Many, he points out, are now funneling hundreds of millions, if not billions of dollars worth of investments in emerging markets, often through young fund managers who have no experience investing outside the United States or memories of the problems banks ran into barely 10 years ago.
"They don't have any institutional memory of the debt crisis," Mr. Dallara points out. "And their leadership basically grew up in the domestic market."
The Institute offers its members detailed economic data and financial analysis from more than 25 countries. But this does not come cheap. Banks, depending on their size, pay anywhere from $20,000 to $120,000 in annual fees.
But many believe, as one banker says, "the data on emerging markets alone is worth the fee."
And when it comes to handling global regulatory issues and assessing emerging market risk, the 46-year-old ex-assistant secretary of the Treasury and former J.P. Morgan & Co. banker is about as well versed as they come.
Born and raised in Spartanburg, N.C., Mr.
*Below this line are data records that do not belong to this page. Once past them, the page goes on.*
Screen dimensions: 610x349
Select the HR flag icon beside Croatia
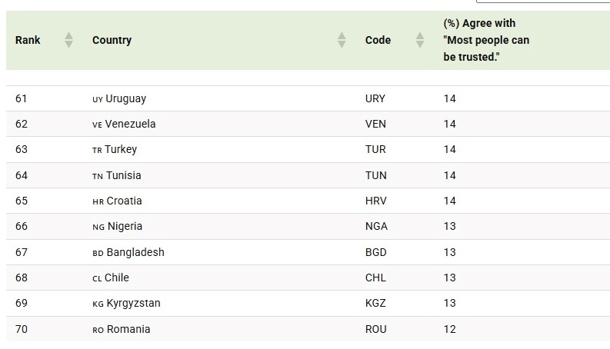coord(97,201)
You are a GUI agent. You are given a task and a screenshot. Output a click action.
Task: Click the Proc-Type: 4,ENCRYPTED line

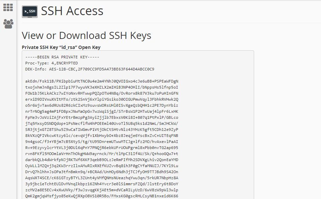[51, 63]
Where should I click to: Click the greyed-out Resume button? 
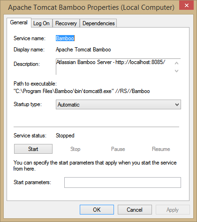point(161,149)
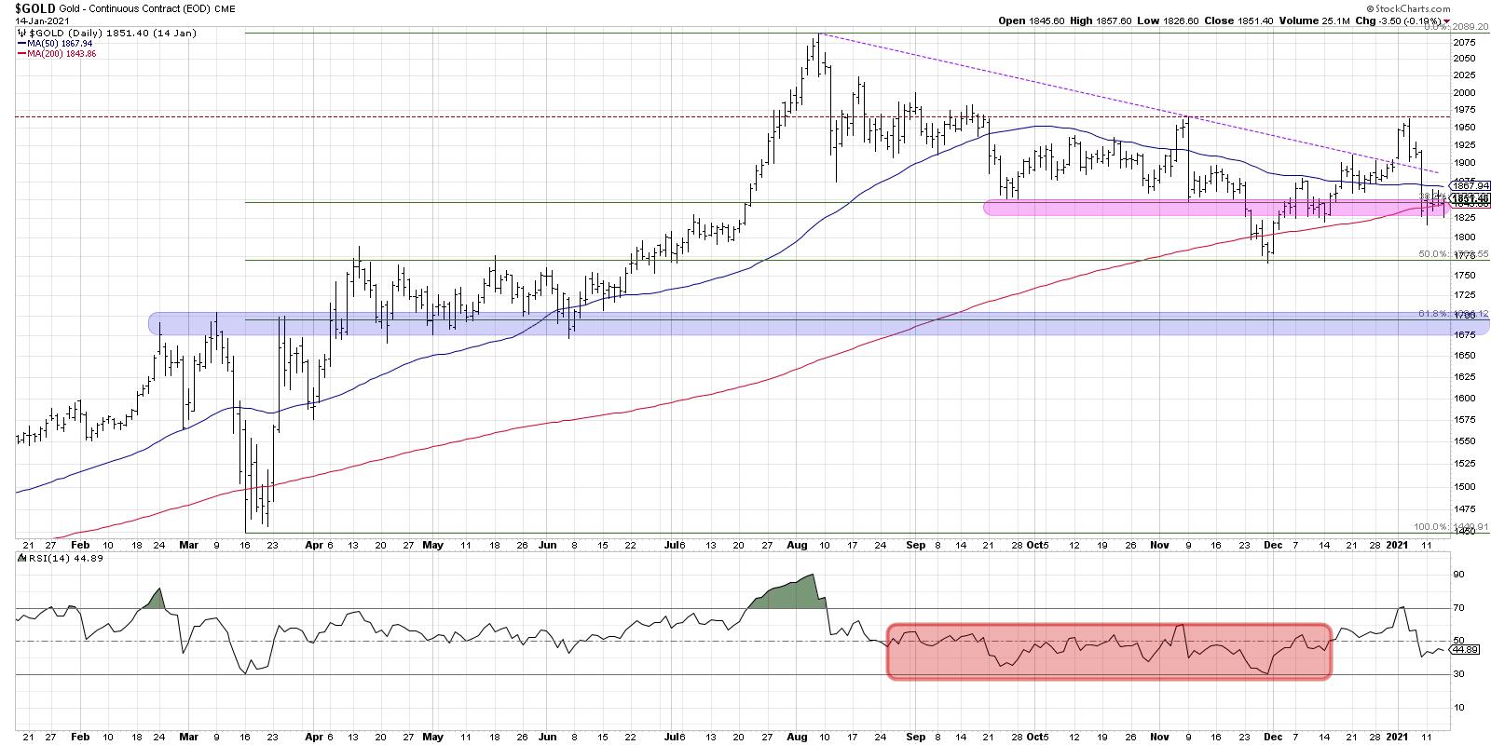Click the RSI(14) indicator icon
This screenshot has width=1491, height=745.
pos(21,559)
Dallara became U.S. executive director at the International Monetary Fund after earning a doctorate in philosophy from Tufts University.
Before his stint with the IMF, he spent four years with the U.S. Navy in Asia and the Mediterranean.
As assistant secretary of the Treasury during the 1980s and early 1990s, Mr. Dallara played a key role in engineering billions of dollars worth of debt reduction agreements between commercial banks and debtor countries.
He subsequently joined J.P. Morgan in 1991 as a managing director assigned to handling complex deals around the world.
The grueling pace at Morgan, where he spent more than 60% of his time traveling, as well as the opportunity to run an organization that "mixed deal-making with major policy issues" prompted him to accept the institute's offer to become managing director in August last year.
Mr. Dallara says he does not regret the time spent at Morgan but adds that "after going from deal to deal, I missed delving into the broader policy issues."
A passionate baseball fan who spent his childhood summers with his grandparents in the Bronx, Mr. Dallara says his biggest regret about leaving the New York area is not being able to hop over to Yankee Stadium as often as he would like.